Collected data entries:
*-*-*
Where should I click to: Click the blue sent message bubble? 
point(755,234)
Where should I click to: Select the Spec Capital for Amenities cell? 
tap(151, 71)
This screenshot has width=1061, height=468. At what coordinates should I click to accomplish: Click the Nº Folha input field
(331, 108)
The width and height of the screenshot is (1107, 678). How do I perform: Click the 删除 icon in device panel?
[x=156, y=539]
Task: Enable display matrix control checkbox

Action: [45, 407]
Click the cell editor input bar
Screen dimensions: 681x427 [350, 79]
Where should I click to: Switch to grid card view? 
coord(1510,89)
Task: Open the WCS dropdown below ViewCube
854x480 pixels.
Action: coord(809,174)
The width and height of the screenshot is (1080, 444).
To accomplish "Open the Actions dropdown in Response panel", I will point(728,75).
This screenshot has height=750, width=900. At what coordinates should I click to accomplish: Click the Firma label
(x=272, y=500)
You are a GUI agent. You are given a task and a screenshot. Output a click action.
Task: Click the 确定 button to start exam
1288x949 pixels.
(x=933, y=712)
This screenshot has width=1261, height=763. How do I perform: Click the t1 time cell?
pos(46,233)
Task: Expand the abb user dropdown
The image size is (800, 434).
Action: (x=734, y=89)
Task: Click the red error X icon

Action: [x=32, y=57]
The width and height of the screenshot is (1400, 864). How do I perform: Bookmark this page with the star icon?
*-*-*
- **Exercise description**:
Copy exactly the line containing "The width and height of the screenshot is (1107, 678)." and each line after it through the end of the records above.

- **Response to this task**:
The width and height of the screenshot is (1107, 678). How do I perform: Click the 删除 icon in device panel?
[x=156, y=539]
Task: Enable display matrix control checkbox

Action: [45, 407]
Click the cell editor input bar
Screen dimensions: 681x427 [350, 79]
Where should I click to: Switch to grid card view? 
coord(1510,89)
Task: Open the WCS dropdown below ViewCube
854x480 pixels.
Action: coord(809,174)
The width and height of the screenshot is (1080, 444).
To accomplish "Open the Actions dropdown in Response panel", I will point(728,75).
This screenshot has height=750, width=900. At what coordinates should I click to accomplish: Click the Firma label
(x=272, y=500)
You are a GUI agent. You are given a task and a screenshot. Output a click action.
Task: Click the 确定 button to start exam
1288x949 pixels.
(x=933, y=712)
This screenshot has width=1261, height=763. How do I perform: Click the t1 time cell?
pos(46,233)
Task: Expand the abb user dropdown
The image size is (800, 434).
Action: (x=734, y=89)
Task: Click the red error X icon

Action: [x=32, y=57]
The width and height of the screenshot is (1400, 864). How do I perform: Bookmark this page with the star icon?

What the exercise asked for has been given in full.